Problem description:
Count every line in the entries that contains "Contact". Report that count alone.

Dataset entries
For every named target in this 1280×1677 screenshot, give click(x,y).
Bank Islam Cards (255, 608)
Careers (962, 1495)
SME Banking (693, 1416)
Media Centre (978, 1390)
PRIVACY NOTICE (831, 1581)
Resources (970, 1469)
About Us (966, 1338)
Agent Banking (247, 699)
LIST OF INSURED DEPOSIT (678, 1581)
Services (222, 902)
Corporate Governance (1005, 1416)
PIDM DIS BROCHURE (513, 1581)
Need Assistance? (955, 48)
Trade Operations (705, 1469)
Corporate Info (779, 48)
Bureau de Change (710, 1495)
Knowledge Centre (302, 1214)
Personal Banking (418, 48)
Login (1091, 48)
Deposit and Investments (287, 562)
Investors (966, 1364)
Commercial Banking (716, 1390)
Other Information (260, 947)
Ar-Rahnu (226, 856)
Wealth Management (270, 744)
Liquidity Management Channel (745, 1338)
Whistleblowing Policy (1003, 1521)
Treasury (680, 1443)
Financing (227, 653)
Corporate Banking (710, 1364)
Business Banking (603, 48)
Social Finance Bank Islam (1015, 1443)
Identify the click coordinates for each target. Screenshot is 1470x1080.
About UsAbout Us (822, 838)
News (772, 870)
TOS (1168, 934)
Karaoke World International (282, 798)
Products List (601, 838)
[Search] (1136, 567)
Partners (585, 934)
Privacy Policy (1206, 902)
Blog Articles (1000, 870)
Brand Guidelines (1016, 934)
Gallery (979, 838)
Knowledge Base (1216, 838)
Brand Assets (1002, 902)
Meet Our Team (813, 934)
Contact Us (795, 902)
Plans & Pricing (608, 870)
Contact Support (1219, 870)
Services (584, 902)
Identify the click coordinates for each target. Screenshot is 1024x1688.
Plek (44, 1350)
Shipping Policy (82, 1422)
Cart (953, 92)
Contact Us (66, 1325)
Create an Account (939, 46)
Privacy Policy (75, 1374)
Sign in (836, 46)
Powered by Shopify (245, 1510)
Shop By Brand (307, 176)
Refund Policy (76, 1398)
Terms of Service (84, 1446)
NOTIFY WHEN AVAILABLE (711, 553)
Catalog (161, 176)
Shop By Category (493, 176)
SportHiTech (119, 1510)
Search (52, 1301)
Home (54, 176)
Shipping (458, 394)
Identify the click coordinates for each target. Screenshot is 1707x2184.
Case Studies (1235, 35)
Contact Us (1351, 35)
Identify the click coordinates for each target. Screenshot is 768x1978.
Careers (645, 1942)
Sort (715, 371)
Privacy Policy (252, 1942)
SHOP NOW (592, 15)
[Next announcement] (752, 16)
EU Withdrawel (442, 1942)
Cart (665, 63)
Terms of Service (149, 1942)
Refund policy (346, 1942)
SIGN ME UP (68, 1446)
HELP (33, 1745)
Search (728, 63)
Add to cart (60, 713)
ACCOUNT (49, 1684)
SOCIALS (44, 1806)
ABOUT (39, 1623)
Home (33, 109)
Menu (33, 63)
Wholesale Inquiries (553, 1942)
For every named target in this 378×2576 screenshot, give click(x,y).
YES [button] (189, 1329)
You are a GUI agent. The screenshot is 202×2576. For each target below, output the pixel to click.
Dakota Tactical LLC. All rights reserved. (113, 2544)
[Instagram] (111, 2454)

The completed task:
4